Fannie Mae noted that its purpose is to provide stability and affordability to the housing market in good times and in bad, but added that recent market turbulence has forced it to adjust its risk appetite and tighten eligibility requirements and pricing.
To that end, a minimum credit score of 580 will be required for most loans delivered to Fannie Mae, with certain exceptions such as manually underwritten files with non-traditional credit.
Fannie has also noted that because prior foreclosure action indicates a borrower’s likelihood to default in the future, the time elapsed between a foreclosure and re-established credit history will be bumped up to five years from the previous four.

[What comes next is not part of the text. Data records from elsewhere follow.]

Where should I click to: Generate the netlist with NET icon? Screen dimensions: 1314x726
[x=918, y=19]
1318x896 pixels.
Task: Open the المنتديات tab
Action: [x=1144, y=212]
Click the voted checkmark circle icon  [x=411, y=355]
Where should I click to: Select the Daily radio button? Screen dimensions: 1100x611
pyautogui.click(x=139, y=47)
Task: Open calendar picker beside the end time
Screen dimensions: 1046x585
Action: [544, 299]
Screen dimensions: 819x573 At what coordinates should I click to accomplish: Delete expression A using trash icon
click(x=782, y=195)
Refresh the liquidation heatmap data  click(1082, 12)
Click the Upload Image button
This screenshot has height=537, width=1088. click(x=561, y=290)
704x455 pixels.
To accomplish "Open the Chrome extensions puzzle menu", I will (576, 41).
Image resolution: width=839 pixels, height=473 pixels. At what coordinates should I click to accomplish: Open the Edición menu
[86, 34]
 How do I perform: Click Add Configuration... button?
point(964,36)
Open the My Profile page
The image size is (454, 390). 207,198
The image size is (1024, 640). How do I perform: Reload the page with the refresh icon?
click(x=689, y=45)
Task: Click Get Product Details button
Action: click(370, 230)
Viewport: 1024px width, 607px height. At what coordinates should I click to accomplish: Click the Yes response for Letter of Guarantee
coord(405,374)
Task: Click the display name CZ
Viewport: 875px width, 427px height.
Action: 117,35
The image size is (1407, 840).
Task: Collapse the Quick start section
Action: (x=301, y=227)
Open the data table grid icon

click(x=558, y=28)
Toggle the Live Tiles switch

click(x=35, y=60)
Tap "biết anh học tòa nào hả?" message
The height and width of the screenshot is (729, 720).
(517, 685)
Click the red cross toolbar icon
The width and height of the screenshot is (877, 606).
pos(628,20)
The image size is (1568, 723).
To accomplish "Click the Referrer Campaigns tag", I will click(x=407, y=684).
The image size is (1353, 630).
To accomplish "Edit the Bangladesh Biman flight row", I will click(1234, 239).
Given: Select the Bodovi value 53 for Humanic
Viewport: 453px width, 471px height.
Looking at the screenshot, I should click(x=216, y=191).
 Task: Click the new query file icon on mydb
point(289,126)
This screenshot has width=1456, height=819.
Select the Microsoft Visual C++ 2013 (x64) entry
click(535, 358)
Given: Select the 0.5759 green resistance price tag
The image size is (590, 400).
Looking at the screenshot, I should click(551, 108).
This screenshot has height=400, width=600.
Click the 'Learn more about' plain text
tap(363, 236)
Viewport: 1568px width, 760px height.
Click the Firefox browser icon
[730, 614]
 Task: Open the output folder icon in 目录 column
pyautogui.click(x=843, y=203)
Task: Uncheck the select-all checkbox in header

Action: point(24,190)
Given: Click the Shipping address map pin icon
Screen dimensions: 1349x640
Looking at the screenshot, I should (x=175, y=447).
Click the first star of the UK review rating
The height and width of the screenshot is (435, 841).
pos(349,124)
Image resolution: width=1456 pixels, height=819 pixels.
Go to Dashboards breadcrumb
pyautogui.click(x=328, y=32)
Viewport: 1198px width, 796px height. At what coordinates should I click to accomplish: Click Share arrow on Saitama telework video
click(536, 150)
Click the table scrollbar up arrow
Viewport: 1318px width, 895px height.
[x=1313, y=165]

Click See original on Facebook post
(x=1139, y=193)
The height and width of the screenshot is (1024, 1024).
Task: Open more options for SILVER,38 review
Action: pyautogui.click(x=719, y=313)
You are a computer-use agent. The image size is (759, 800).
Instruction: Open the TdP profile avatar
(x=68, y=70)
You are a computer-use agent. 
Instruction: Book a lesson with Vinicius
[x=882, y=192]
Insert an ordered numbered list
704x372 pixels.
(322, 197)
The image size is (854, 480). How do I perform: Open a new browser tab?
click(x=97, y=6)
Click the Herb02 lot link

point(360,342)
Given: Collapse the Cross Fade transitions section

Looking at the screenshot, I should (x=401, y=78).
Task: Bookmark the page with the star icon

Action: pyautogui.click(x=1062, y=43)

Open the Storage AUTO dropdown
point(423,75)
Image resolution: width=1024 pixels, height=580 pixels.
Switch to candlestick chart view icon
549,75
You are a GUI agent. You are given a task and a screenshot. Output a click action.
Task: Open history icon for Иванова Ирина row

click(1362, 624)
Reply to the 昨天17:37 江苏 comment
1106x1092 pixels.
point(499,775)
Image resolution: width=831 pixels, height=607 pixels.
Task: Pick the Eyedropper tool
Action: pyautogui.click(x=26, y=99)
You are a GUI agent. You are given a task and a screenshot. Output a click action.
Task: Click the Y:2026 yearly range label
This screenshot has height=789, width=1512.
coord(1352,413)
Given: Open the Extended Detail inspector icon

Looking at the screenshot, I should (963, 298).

Additionally, loans with excessive prior mortgage delinquencies, defined as any mortgage tradeline that has one or more 60-, 90-, 120-, or 150-day late reported within 12 months prior to the credit report date, will not be eligible for delivery to Fannie Mae.
The GSE is also cracking down on so-called “authorized user” tradelines, and may not consider them in the underwriting decision unless the borrower can provide written documentation that he/she has been the sole payer for at least the prior 12 months.
Most of these changes will be mandatory effective June 1, though mortgage lenders can apply the new requirements immediately.